- IOC code: EGY
- NOC: Egyptian Olympic Committee

in Birmingham, United States 7 July 2022 – 17 July 2022
- Competitors: 21 (14 men and 7 women) in 8 sports
- Medals Ranked 22nd: Gold 3 Silver 2 Bronze 1 Total 6

World Games appearances
- 1981; 1985; 1989; 1993; 1997; 2001; 2005; 2009; 2013; 2017; 2022; 2025;

= Egypt at the 2022 World Games =

Egypt competed at the 2022 World Games held in Birmingham, United States from 7 to 17 July 2022. Athletes representing Egypt won three gold medals, two silver medals and one bronze medal. The country finished in 22nd place in the medal table. Most medals were won in karate.

DATASET CONTENT -
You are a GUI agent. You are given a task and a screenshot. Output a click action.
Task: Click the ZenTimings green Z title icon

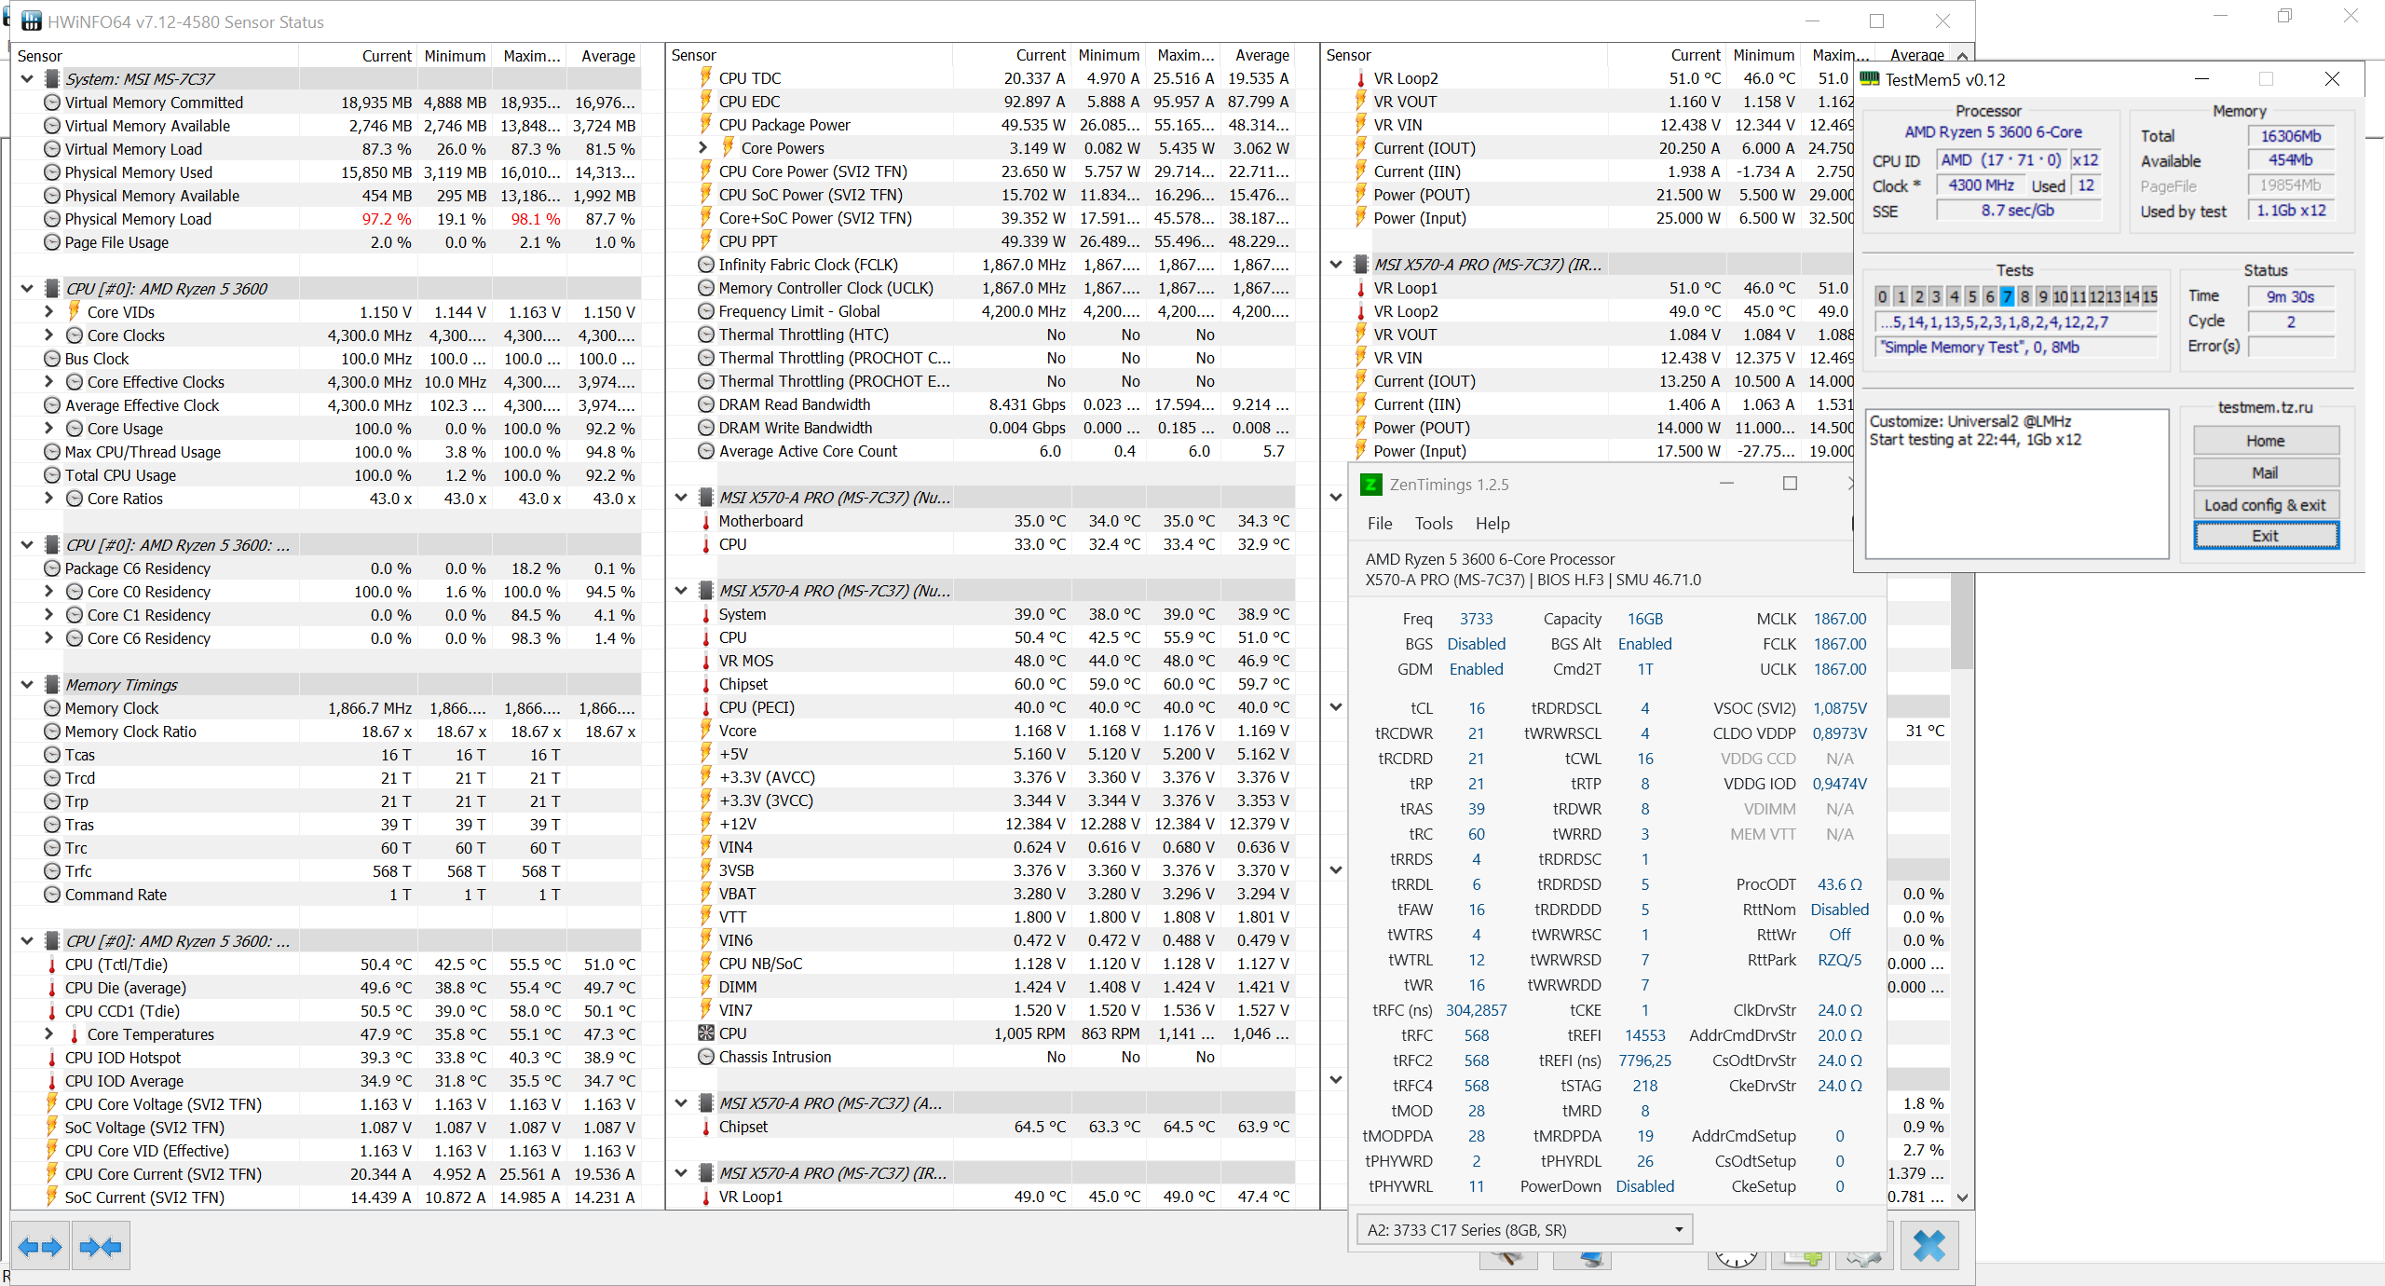click(x=1370, y=485)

DIRECTIVE - Output the full text about Egypt at the 2022 World Games word for word, from start to finish. You can ignore the listing here; it has nothing to do with what comes next.

EXPECTED ANSWER -
- IOC code: EGY
- NOC: Egyptian Olympic Committee

in Birmingham, United States 7 July 2022 – 17 July 2022
- Competitors: 21 (14 men and 7 women) in 8 sports
- Medals Ranked 22nd: Gold 3 Silver 2 Bronze 1 Total 6

World Games appearances
- 1981; 1985; 1989; 1993; 1997; 2001; 2005; 2009; 2013; 2017; 2022; 2025;

= Egypt at the 2022 World Games =

Egypt competed at the 2022 World Games held in Birmingham, United States from 7 to 17 July 2022. Athletes representing Egypt won three gold medals, two silver medals and one bronze medal. The country finished in 22nd place in the medal table. Most medals were won in karate.